Task prompt
Each entry is to be retyped exactly as it appears. Leave the images out.

Pixel coordinate grounding data
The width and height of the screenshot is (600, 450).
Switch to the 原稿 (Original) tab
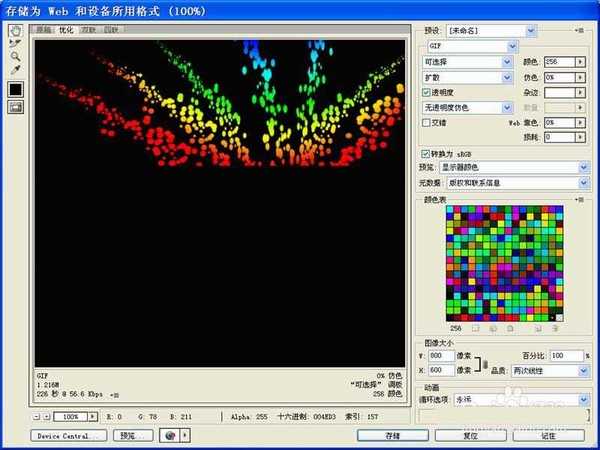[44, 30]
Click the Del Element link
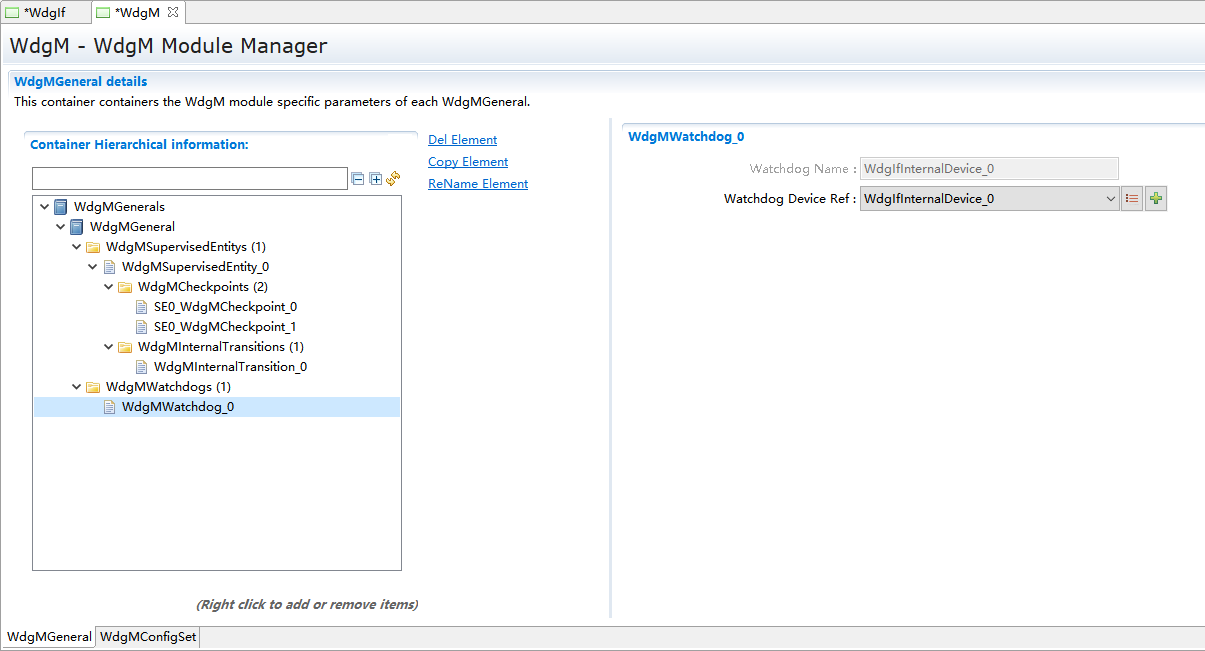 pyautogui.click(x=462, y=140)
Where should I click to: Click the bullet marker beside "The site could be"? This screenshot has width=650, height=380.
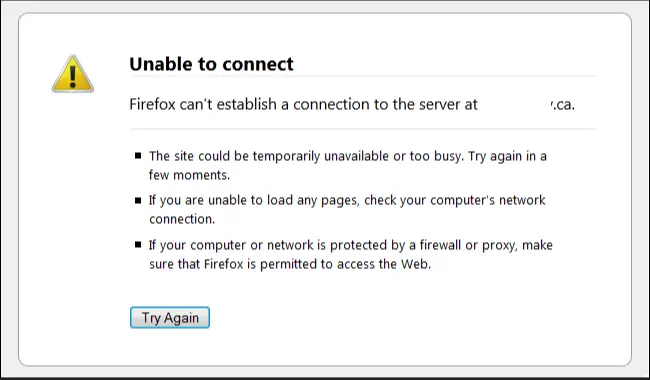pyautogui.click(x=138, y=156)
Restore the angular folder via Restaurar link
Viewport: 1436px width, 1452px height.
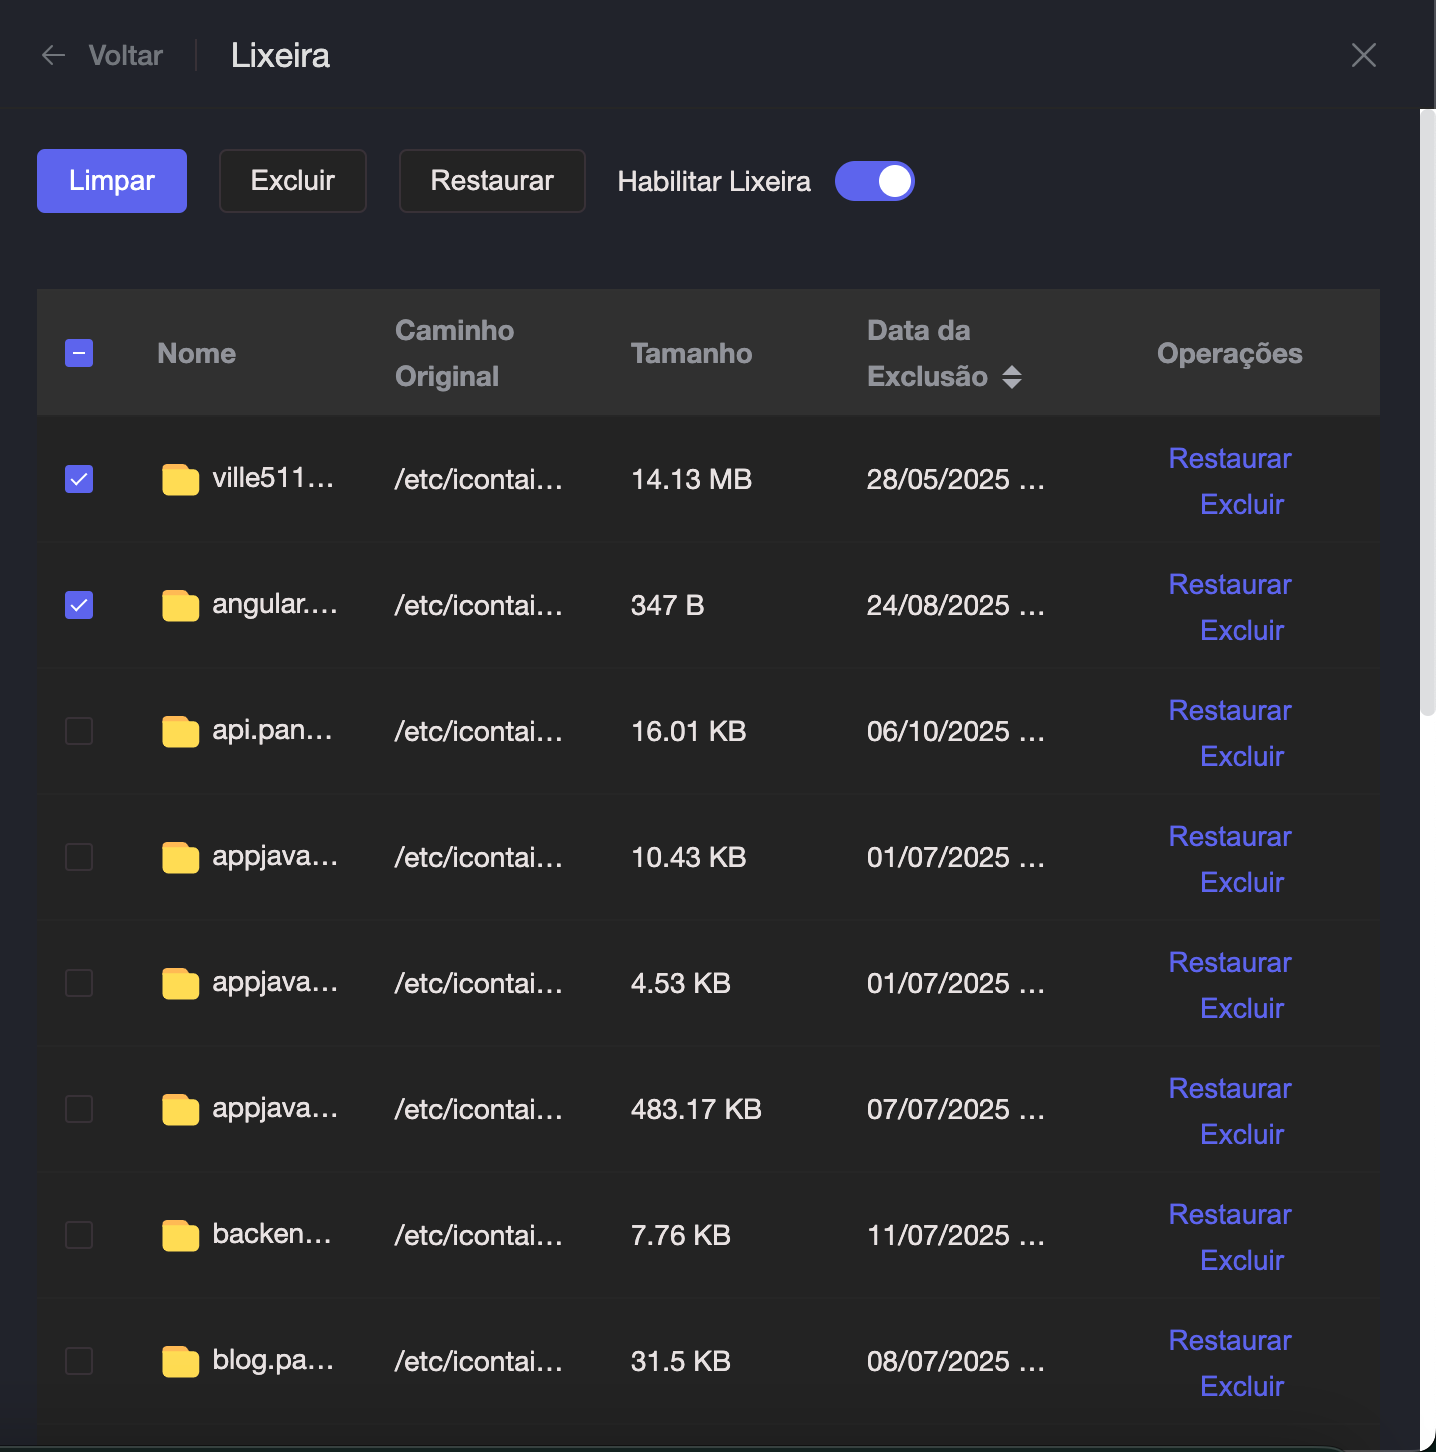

Response
The width and height of the screenshot is (600, 450).
Switch to the 原稿 (Original) tab
[44, 30]
Click the Del Element link
 pyautogui.click(x=462, y=140)
Where should I click to: Click the bullet marker beside "The site could be"? This screenshot has width=650, height=380.
pyautogui.click(x=138, y=156)
Restore the angular folder via Restaurar link
Viewport: 1436px width, 1452px height.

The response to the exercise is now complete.